Da lì inizia il racconto, forse per radicare una genealogia di donne e una mirabile ricchezza di storie che si intrecciano tra loro e con una società patriarcale che cerca di sottometterle ma non riesce ad assimilare  queste donne alla propria identità.

Torniamo a Laura, si presenta così: “Io sono una Lombardo Radice, figlia di Giuseppe  Lombardo Radice e sorella di Lucio”, quasi a indicare l’influenza della sperimentazione pedagogica familiare sulla sua formazione e il cambiamento che avvenne in lei con l’arresto di suo fratello,nel ’39, durante il fascismo.

Erano gli anni della gioventù,di un intenso scambio intellettuale con gli amici,si faceva cultura, si costruiva pensiero teorico e prassi politica. In modo naturale i giovani Lombardo Radice e i loro amici sceglievano la vita comunitaria, discutevano di politica e diventavano comunisti.

C’è Laura nel gruppo romano, in quel primo soggetto politico,che prepara la cospirazione. C’è la clandestinità di Pietro Ingrao e degli amici, c’è la ribellione delle donne in una Roma  affamata occupata dai nazisti.

Si ponevano così le basi per la partecipazione delle donne alla vita politica nazionale.
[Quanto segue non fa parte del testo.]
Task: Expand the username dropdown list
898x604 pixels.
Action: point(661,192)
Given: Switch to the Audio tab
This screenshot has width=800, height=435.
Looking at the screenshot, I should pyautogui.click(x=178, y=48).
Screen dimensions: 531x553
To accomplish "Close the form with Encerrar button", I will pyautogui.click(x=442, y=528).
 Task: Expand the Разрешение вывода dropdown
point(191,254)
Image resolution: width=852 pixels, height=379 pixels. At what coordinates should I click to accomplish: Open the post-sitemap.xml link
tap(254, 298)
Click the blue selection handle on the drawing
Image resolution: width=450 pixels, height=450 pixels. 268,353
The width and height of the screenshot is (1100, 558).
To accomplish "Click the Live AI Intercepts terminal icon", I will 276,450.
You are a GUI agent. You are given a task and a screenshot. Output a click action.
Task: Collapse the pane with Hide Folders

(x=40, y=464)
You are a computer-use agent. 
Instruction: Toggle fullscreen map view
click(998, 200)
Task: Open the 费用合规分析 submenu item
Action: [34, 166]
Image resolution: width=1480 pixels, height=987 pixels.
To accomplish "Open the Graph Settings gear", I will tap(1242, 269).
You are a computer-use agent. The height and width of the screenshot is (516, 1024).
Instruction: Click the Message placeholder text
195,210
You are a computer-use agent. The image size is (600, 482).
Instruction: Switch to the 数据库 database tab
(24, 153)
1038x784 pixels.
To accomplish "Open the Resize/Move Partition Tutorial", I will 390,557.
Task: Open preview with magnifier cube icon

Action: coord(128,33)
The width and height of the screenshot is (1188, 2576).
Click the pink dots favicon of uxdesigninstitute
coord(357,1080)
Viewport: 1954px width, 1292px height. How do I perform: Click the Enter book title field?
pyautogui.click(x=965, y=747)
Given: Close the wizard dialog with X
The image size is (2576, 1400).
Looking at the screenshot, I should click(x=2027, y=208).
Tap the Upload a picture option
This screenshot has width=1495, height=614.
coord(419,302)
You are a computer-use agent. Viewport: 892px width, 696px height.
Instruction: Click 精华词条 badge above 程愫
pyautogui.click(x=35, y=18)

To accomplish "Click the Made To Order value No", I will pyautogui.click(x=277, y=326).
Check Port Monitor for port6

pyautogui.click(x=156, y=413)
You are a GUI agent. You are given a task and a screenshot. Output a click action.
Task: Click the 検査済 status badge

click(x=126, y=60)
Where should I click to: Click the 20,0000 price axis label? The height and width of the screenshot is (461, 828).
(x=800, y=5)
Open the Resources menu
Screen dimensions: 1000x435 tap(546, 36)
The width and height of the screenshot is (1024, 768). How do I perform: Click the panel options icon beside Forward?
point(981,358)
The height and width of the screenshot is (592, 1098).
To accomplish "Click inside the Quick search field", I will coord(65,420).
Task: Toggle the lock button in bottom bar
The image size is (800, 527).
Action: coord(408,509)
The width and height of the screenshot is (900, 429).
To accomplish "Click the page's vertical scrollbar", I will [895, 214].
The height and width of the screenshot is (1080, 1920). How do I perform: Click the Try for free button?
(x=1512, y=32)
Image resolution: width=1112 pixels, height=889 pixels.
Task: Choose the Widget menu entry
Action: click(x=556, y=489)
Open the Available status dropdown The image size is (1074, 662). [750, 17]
Intanto Laura, insegnante all’Oriani, un istituto di periferia, sfida i suoi alunni  sul piano culturale, non politico, li vuole condurre sulla via dell’emancipazione, mantenendo fede ai suoi ideali. Vuole preparare la futura democrazia abituandoli a resistere con la mente e il cuore, non con le armi. Non trascura, Laura, di lavorare nel Comitato di assistenza alle vittime del fascismo e di portare avanti il suo impegno nell’UDI. C’è la vita pubblica e quella privata, l’affermazione della sua diversità come donna, della sua autonomia dal partito e dal suo uomo,il mito dell’Unione Sovietica, i primi ripensamenti.

Poi arriva il ’68 e le strade di Laura e Chiara si dividono: una resta ferma all’emancipazione, ma continua ad ascoltare e ascoltarsi; l’altra sostiene la separazione e la differenza.

Laura  ha già 70 anni quando fa volontariato in carcere tra i detenuti comuni di Rebibbia,  è convinta  ancora una volta di poterli aiutare aprendo le loro menti, di poter progettare assieme a loro, battendosi con passione contro l’emarginazione e la repressione.

C’è tantissimo altro in questo libro: le lucide riflessioni di Chiara nel prologo che precede gli scritti di Laura, la pratica relazionale, il partire da sé per ascoltare, riconoscere e farsi riconoscere dalle persone che amiamo, “il caldo ingombro dei sentimenti” che dà sofferenza  e autenticità.

Questo libro raccoglie  fatti di portata storica, segnati da un’identità femminile straordinaria. “Soltanto una vita” non è solo memoria ma eredità preziosa di valori e di esperienze in cui per motivi diversi ognuna di noi può riconoscersi.

Emerge il soggetto femminile non l’individualista donna in questo omaggio che Chiara rende alla madre e al processo di identità di una cultura di genere.

Nel raccontare l’Italia confusa del tempo c’è tutta la rabbia delle  donne appassionate e generose. Nel presentare, invece, alcuni momenti di vita familiare, non manca la tenerezza, che oggi faccio mia per dirti  che  avrei voluto avere alle elementari un’amica del cuore come te che mi raccontasse con coraggio che i comunisti, come tua madre,erano buoni come Gesù.